PROVIDED RECORDS:
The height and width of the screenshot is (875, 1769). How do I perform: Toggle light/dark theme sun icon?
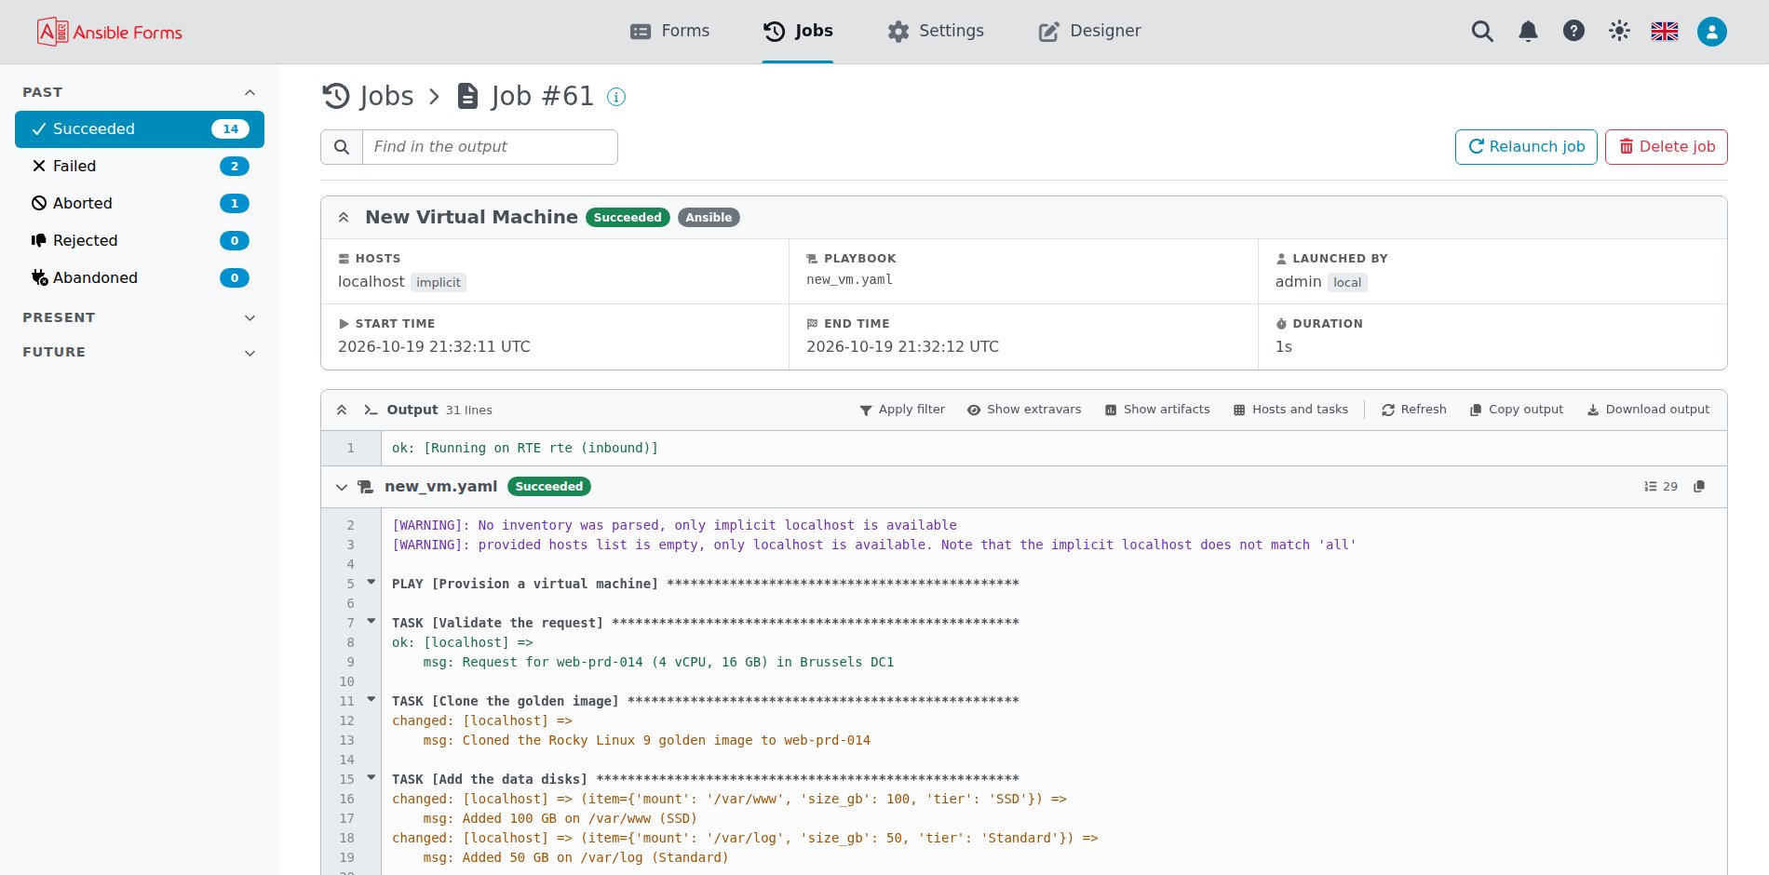(1619, 32)
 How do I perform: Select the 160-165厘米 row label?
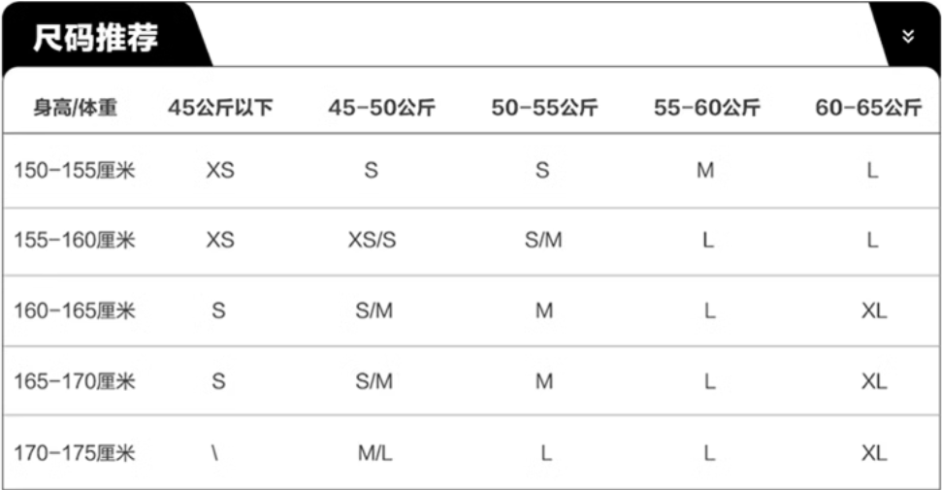[75, 311]
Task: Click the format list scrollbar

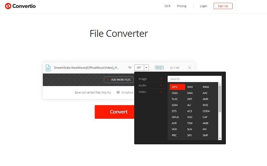Action: [220, 99]
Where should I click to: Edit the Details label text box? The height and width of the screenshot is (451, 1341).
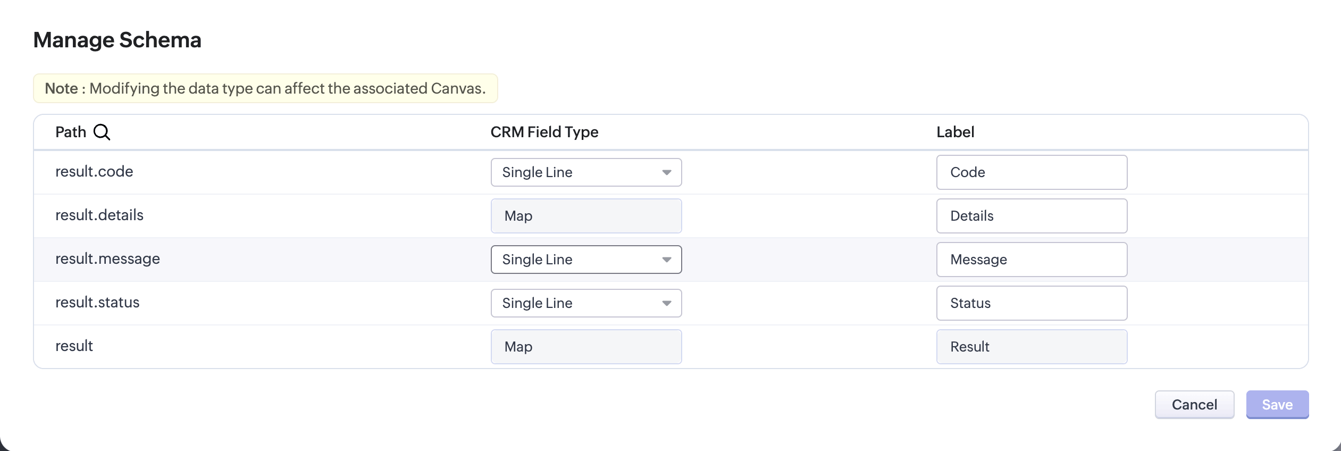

TASK OBJECTIVE:
Restate, word for word, the entries above, dropping any picture.

RESPONSE BOX:
The height and width of the screenshot is (875, 1769). How do I perform: Toggle light/dark theme sun icon?
(1619, 32)
 How do I perform: Select the 160-165厘米 row label?
[75, 311]
Task: Click the format list scrollbar

Action: [220, 99]
Where should I click to: Edit the Details label text box? The height and width of the screenshot is (451, 1341).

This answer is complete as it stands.